Some Reflections on Violence (Michael Campbell)

What is violence? Webster has "the use of physical force so as to injure, abuse, damage, or destroy". Such a definition tallies with ordinary usage; we speak of a violent storm, of rugby as a violent sport, of protests as descending into violence when private property is damaged or destroyed, and so on. However, ordinary usage here misleads, insofar as it invites us to overlook certain important distinctions. In particular, we need to take care to distinguish between damage which is inflicted upon an individual against his or her legitimate wishes; damage which an individual actively and reflectively welcomes; and damage which occurs in a context where it makes no sense to speak of a person's consent. Attention to these differences is important if we are to avoid confusion in our evaluative judgements, for it is widely assumed that 'violence' is ipso facto morally problematic; that it stands in need of special justification. If this is so then it becomes especially important to clarify the concept's proper extension. And, I would like to suggest, we often call things 'violent' when we shouldn't and don't call things 'violent' when we should.

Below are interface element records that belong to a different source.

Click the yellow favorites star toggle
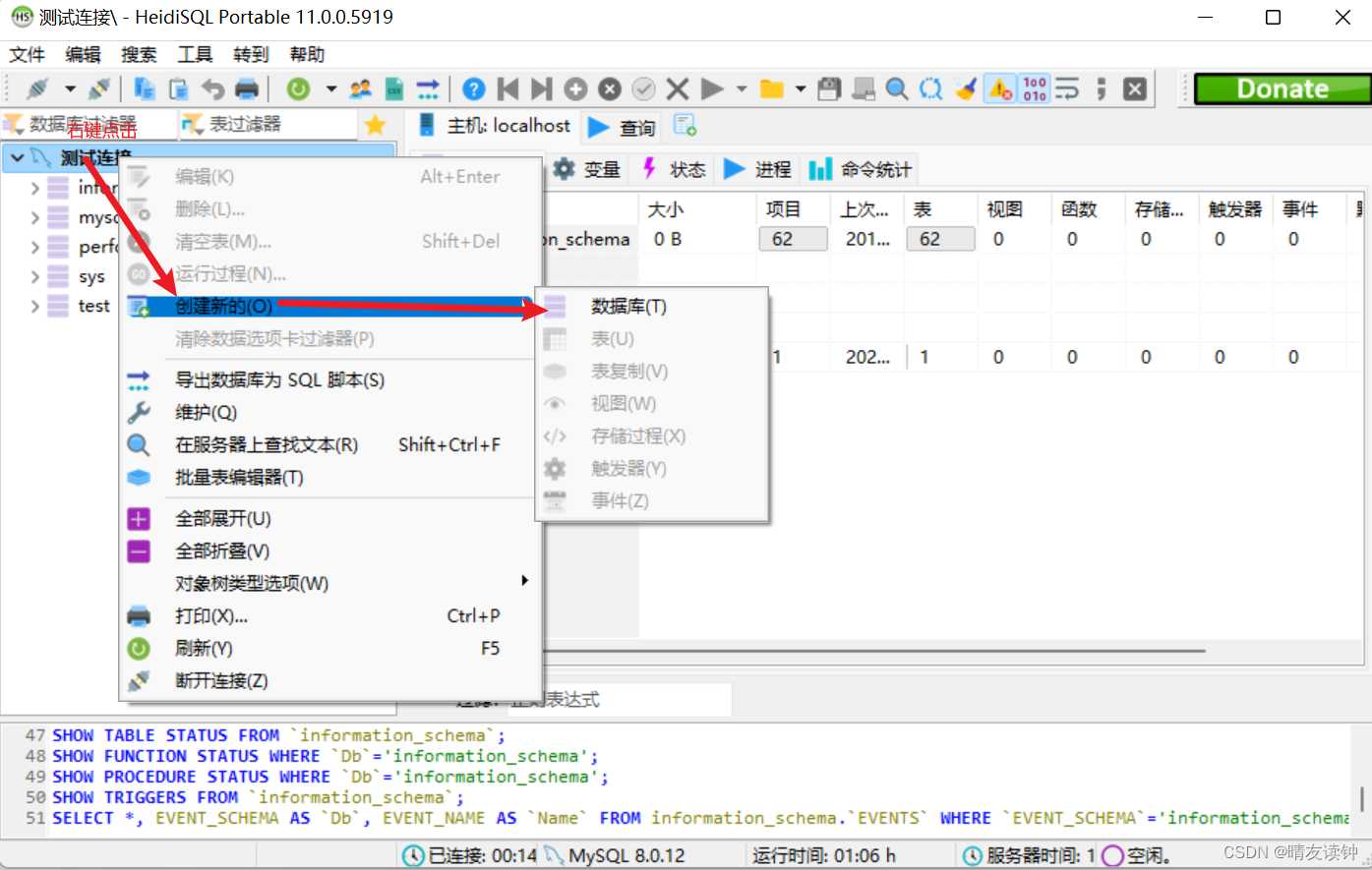 pyautogui.click(x=374, y=125)
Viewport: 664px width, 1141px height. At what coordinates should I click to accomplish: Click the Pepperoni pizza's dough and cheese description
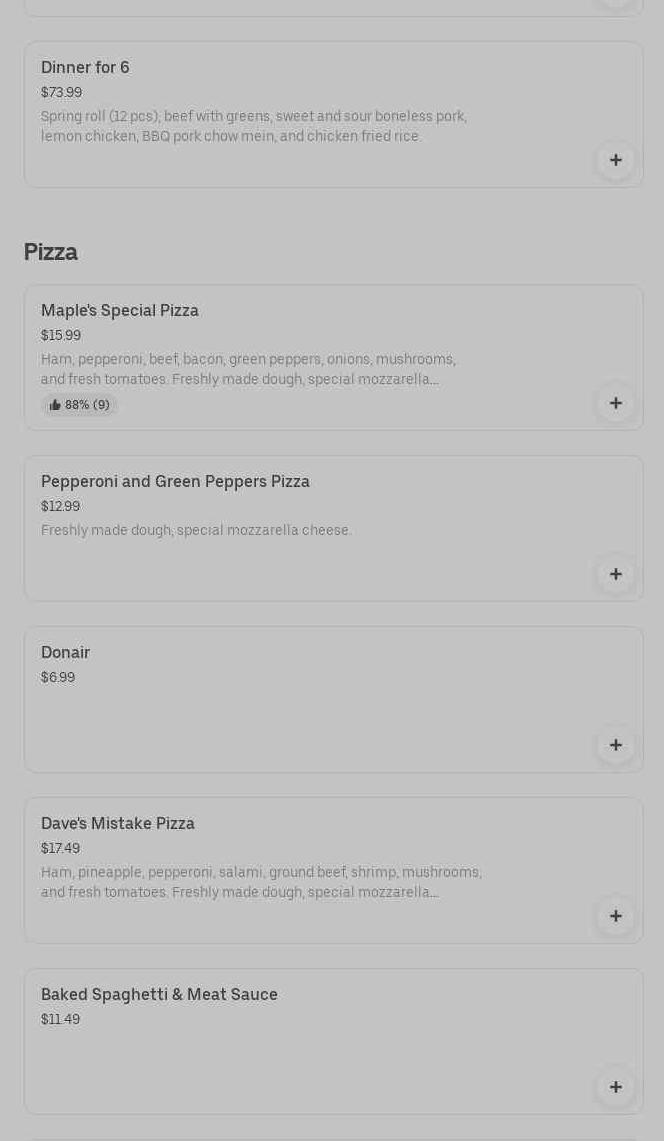pyautogui.click(x=196, y=531)
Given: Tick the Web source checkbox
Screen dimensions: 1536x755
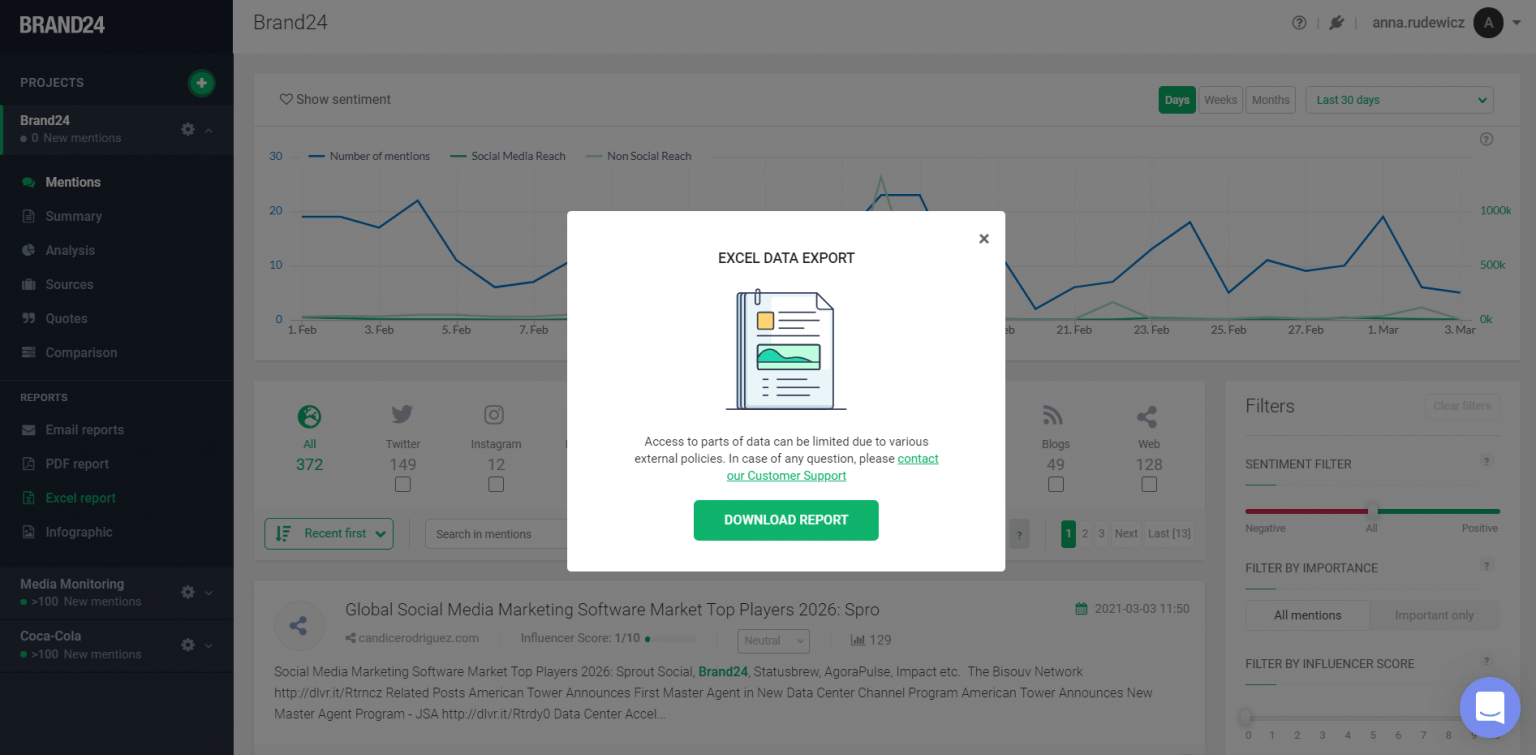Looking at the screenshot, I should tap(1149, 484).
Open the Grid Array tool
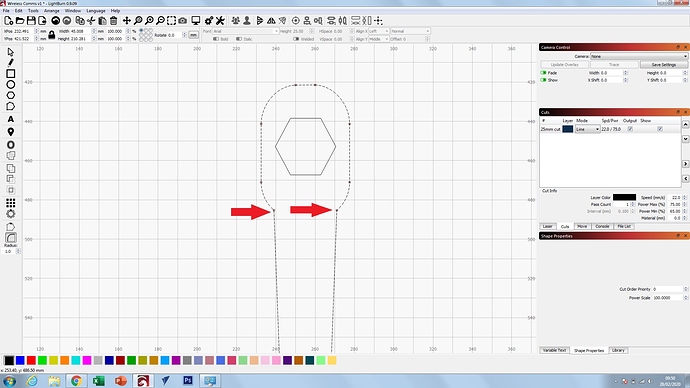 pos(11,203)
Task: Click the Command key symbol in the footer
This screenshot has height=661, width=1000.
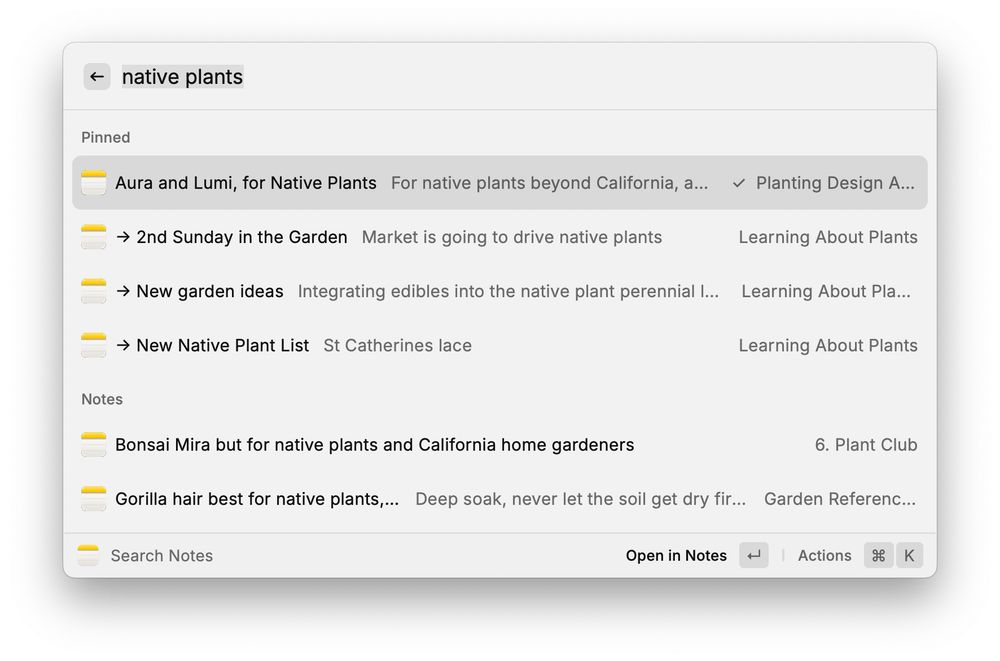Action: click(x=878, y=556)
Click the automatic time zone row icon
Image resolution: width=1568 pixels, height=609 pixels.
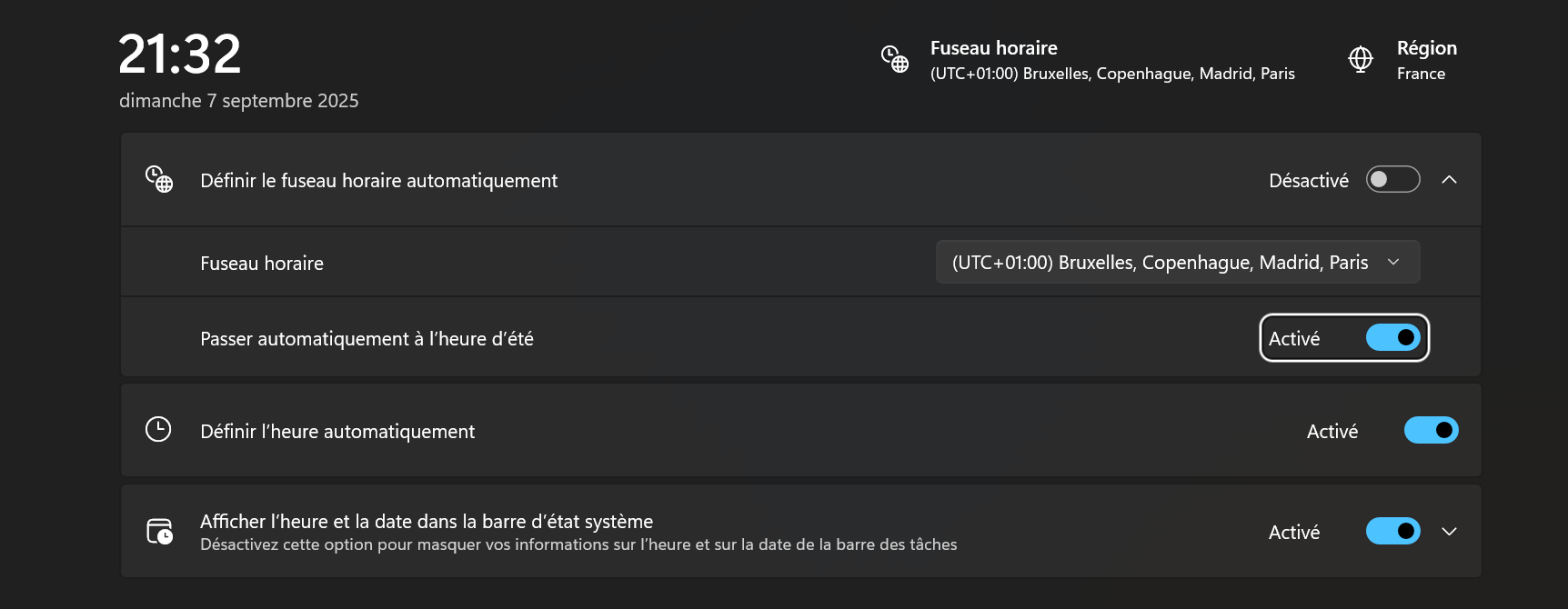(x=159, y=179)
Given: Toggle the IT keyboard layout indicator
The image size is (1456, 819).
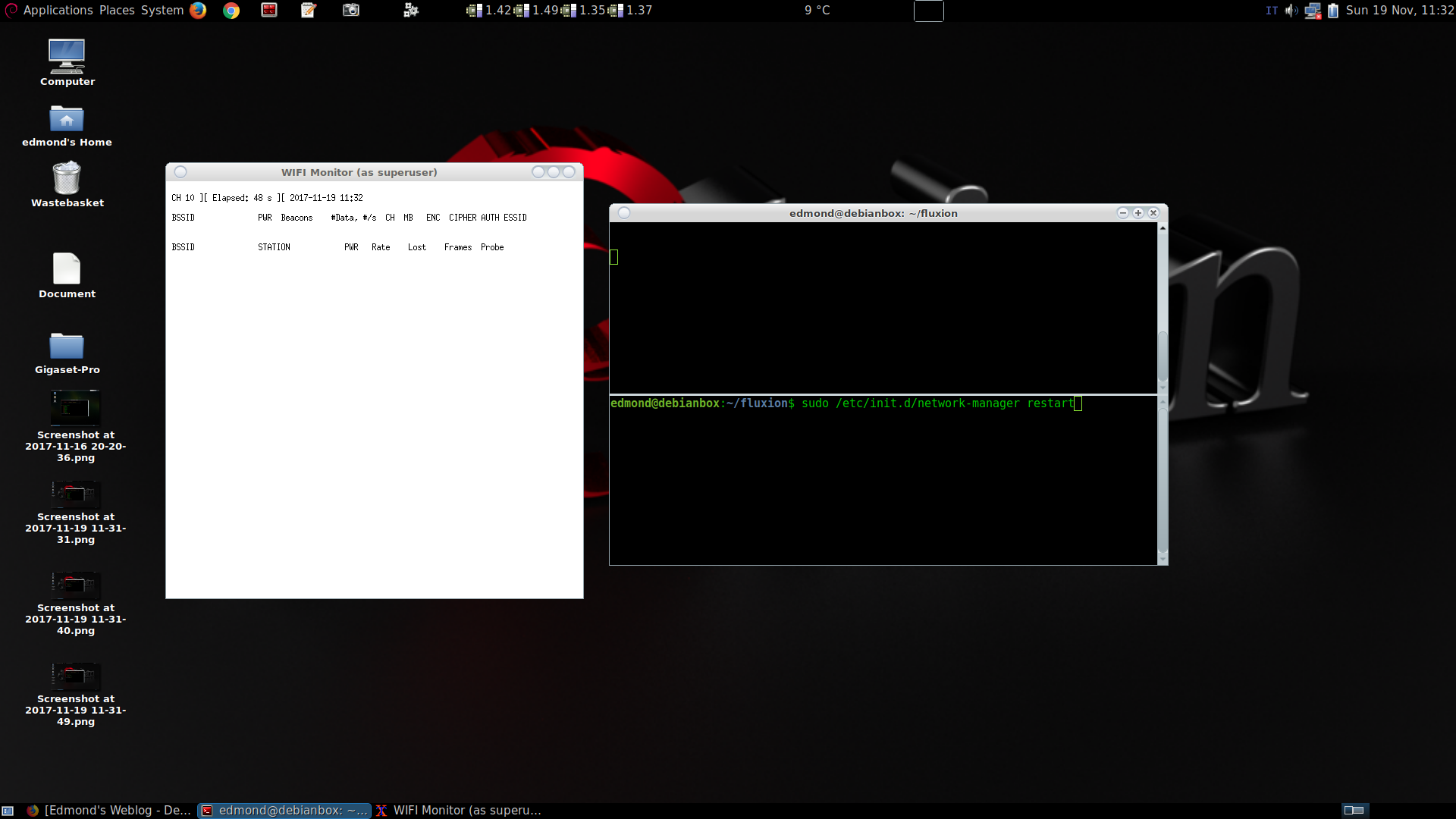Looking at the screenshot, I should [x=1272, y=11].
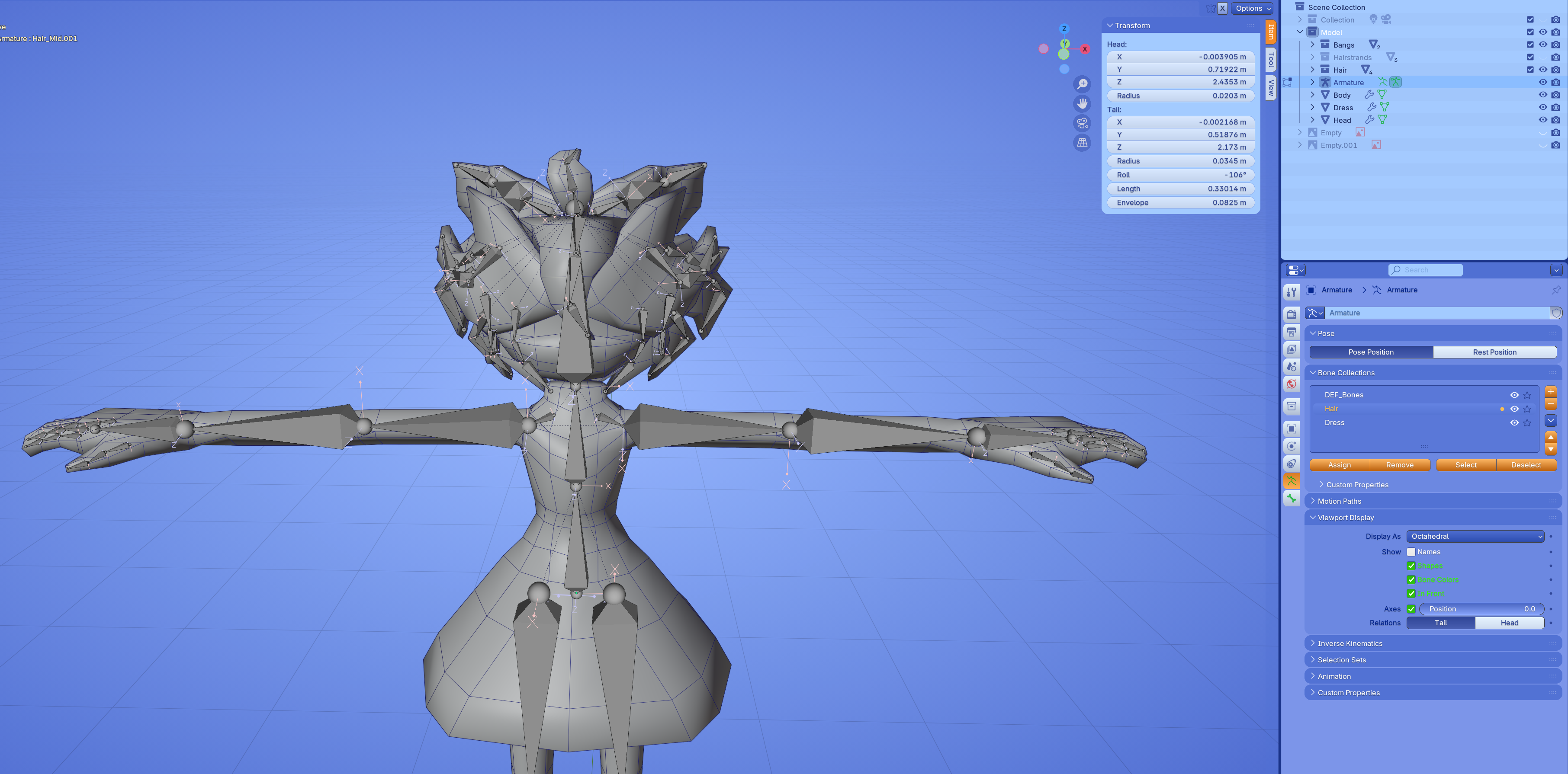Click the Axes Position slider
The height and width of the screenshot is (774, 1568).
pos(1481,608)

Thus, it is easy to overlook the fact that not all cases of physical harming are properly called violence. Invasive surgery and tattooing both involve damage to the body (in the form of scarification or wounds which take time to heal), but are not therefore violent acts. Equally, exposure to the wind and rain cause damage to the body but are in ordinary conditions (arguably) not a case of violence, but part of the ordinary degradation which arises in the normal life span of our type of organism. And from the other direction, people can suffer violence without its involving anything which we would naturally describe as 'physical harm'. Insulting words and belittling behaviour, when the circumstances are serious enough, constitute a form of violence against another. And, to take a more serious example, when victims of sexual abuse speak up about their experiences, they are often disbelieved. Such disbelief is often experienced as a form of violence; the feeling of having one’s reality questioned and one’s testimonial authority undermined exacerbates the harm of the original attack.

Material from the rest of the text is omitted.